Significantly, for Indian women, the movement was the most liberating experience to date and the can be said to have marked their entry into public space. The British government resorted to cruel repression in spite of the total non-violent conduct of the movement by issuing more than a dozen ordinances.

The Indian National Congress was declared an illegal body and Gandhi was arrested on 5 May, 1930. The arrest of Gandhi infuriated the masses and they voluntarily expressed their solidarity with the movement.

The uncommon heroism exhibited by thousands of Satyagrahis throughout the breadth of India was really very commendable and exemplary as that of Thota Narasayya Naidu who held the flag in hand in spite of severe beating by the police of Machilipamam.

The national flag, the symbol of the new spirit, now became a common sight even in remote villages. While the civil disobedience was going on, the British government convened the Round Table Conferences. Gandhi did not attend the first one held in 1930.

Gandhi agreed to attend the Second Round Table Conference of 1931 and in this background only Gandhi-Irwin pact was concluded, which was variously described as a ‘truce’ and a ‘provisional settlement’.

By this agreement it was agreed upon:

(a) To withdraw all ordinances and pending prosecutions,

(b) To release all political prisoners except those who were guilty of violence,

(c) To restore the confiscated property of the Satyagrahas,

(d) To permit peaceful picketing of liquor, opium and foreign cloth shops, and

(e) To permit the collection or manufacture of salt, free of duty, by persons residing within a specific distance of the sea shore,

(f) The Congress agreed not to press for investi­gation into police excess,

(g) To suspend the civil disobedience movement, and

(h) To stop boycott and to participate in the Second Round Table Conference. In 1931 certain events – coming to power of conservatives, replacement of the Viceroy, and execution of Bhagat Singh – created an atmosphere of dejection in Gandhi and other younger Indian leaders. The Congress decided to restart the movement in January 1932.
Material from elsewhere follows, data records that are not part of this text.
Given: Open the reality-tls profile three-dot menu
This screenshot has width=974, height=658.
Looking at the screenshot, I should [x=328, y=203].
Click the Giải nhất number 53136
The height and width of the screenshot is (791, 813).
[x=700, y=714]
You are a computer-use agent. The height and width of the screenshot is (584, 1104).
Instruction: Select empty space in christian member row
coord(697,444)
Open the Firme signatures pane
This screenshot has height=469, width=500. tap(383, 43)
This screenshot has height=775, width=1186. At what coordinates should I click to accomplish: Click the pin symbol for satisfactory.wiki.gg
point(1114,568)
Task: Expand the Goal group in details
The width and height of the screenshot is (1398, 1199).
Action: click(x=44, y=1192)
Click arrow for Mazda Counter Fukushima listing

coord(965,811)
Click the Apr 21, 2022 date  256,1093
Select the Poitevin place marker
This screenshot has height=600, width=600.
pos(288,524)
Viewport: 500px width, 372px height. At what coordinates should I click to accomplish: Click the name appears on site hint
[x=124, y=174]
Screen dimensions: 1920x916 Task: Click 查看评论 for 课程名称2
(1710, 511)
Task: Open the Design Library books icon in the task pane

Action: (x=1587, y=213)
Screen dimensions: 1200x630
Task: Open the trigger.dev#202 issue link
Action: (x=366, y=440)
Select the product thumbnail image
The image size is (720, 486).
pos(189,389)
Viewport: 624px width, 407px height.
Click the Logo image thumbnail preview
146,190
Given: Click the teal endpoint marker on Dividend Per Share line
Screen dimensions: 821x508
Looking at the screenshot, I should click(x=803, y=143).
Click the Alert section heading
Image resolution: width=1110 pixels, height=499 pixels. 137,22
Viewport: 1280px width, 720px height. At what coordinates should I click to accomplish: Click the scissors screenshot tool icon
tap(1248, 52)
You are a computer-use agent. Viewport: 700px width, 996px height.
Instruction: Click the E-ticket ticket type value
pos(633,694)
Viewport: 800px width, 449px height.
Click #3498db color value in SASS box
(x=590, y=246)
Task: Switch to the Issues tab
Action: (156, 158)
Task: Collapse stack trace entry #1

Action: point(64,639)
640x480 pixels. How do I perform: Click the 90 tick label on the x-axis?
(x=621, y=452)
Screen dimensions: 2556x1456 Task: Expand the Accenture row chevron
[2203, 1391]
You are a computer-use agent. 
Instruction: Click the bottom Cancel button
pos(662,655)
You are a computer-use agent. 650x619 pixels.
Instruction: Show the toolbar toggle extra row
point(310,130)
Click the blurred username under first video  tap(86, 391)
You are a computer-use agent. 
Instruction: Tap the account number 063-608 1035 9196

As usual, the British government took stem steps to suppress the movement and in the meanwhile the British Prime Minister announced communal award in 1932. The civil disobedience movement continued up to 1934 and it was suspended in that year.

Bipan Chandra et al. observe:

“The civil disobedience movement of 1930-31, then marked a critically important stage in the progress of the anti-imperialist struggle”. But Anil Seal, the Cambridge historian observes “Civil disobedience, the salt march to Dandi (an astute move by Gandhi to play for time and to test opinion), his programme tailored to achieve the widest appeal (whether temperance, Khadi, enlisting women or social uplift, especially of Harijans) and the 60,000 or more who went to jails notwithstanding, failed to mobilize India’s millions.

Except here and there in Gujarat and the Godavari deltas and as a part of Midnapore, civil disobedience was not a mass movement. They had merely scratched a surface of Indian society. They had not shaken the British Raj and by 1933 they had in reality been defeated”. This statement of Anil Seal has been disproved by Bipan Chandra and Sumit Sarkar.